WHAT IS NEEDED:
List every line in this data where the string "agent" occurs.

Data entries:
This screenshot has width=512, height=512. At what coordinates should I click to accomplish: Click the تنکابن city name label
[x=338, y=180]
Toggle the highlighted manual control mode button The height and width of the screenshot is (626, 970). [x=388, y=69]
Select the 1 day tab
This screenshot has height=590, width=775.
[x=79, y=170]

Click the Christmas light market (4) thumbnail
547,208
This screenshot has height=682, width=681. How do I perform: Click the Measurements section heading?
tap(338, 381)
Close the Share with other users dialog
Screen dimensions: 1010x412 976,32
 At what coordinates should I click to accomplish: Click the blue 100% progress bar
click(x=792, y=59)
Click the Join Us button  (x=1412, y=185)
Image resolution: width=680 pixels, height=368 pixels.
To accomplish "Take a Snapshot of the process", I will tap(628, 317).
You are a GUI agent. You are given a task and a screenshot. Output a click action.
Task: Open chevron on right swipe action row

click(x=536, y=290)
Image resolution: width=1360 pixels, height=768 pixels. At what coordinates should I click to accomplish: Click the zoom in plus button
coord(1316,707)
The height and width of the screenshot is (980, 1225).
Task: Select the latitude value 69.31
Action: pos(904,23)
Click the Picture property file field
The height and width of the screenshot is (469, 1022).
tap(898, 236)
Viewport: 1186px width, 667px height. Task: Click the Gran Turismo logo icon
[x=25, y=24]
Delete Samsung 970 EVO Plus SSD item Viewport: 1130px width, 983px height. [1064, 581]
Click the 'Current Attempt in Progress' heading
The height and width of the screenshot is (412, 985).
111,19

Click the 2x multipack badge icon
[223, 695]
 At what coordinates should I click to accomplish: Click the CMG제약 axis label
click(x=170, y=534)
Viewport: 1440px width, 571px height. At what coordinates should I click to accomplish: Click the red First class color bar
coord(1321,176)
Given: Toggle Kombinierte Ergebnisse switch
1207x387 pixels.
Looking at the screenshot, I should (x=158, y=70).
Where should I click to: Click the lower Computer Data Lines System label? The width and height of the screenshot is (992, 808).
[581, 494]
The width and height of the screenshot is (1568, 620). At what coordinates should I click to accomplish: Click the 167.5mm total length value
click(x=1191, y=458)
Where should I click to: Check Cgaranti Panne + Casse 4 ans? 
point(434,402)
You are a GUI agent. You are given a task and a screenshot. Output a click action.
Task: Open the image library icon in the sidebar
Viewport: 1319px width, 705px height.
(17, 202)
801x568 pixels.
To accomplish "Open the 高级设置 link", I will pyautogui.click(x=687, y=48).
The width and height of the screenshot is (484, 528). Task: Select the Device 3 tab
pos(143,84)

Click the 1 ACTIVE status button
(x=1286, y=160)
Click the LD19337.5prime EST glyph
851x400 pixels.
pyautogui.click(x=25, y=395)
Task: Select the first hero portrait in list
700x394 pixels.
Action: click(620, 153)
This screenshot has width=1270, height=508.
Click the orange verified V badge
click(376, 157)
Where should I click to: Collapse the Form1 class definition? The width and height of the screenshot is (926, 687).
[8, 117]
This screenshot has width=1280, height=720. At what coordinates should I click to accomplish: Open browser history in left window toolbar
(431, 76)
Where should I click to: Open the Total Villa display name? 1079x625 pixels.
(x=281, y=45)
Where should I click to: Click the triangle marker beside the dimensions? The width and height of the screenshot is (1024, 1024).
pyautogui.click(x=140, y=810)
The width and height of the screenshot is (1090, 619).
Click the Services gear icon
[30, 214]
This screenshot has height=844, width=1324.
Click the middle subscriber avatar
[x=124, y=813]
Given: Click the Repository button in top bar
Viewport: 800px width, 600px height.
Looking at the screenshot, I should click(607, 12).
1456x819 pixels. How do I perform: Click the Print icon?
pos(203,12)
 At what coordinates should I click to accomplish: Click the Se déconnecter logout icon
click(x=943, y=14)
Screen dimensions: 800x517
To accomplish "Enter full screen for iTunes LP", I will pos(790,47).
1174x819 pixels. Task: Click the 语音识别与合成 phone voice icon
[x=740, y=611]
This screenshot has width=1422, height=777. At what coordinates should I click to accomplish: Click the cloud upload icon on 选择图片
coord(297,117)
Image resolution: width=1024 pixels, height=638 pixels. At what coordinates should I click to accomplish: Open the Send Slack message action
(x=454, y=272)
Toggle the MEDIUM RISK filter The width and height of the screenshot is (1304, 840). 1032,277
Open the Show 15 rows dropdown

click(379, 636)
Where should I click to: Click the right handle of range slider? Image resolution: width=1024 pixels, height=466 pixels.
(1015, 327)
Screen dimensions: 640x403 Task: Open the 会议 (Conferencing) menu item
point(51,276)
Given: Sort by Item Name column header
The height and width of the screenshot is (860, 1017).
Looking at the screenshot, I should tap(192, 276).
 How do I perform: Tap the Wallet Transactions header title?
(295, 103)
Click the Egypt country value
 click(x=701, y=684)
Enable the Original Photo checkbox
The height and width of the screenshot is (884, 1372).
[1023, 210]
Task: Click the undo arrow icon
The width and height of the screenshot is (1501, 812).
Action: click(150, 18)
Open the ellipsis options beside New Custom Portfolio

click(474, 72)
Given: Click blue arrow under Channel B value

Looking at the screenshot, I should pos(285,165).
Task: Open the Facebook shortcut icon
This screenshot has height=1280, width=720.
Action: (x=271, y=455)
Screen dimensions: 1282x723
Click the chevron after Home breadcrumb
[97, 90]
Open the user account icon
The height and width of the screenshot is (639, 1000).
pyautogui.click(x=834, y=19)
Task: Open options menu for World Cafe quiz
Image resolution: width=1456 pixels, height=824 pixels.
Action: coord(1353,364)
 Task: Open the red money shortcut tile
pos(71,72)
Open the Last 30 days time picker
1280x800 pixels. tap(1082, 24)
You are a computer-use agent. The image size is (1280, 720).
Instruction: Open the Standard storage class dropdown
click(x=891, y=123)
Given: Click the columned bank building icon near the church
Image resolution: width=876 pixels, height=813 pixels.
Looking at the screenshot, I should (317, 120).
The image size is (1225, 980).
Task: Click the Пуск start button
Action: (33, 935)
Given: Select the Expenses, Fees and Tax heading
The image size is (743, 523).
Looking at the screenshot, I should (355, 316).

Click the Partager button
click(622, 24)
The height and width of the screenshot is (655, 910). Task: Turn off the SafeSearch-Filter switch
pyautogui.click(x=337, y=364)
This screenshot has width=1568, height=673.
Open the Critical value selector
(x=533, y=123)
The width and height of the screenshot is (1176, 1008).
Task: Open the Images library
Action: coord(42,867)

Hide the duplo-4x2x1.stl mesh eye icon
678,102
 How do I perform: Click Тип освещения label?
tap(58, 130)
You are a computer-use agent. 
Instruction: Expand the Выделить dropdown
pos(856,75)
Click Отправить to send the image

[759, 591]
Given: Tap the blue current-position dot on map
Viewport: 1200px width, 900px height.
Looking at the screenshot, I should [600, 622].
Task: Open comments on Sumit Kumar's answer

THE ANSWER:
You are a GUI agent. You are given a task and a screenshot. Output a click action.
You are a GUI agent. You are given a task and a screenshot. Output a click action.
You are a computer-use agent. The image size is (1280, 720).
You are a computer-use agent. 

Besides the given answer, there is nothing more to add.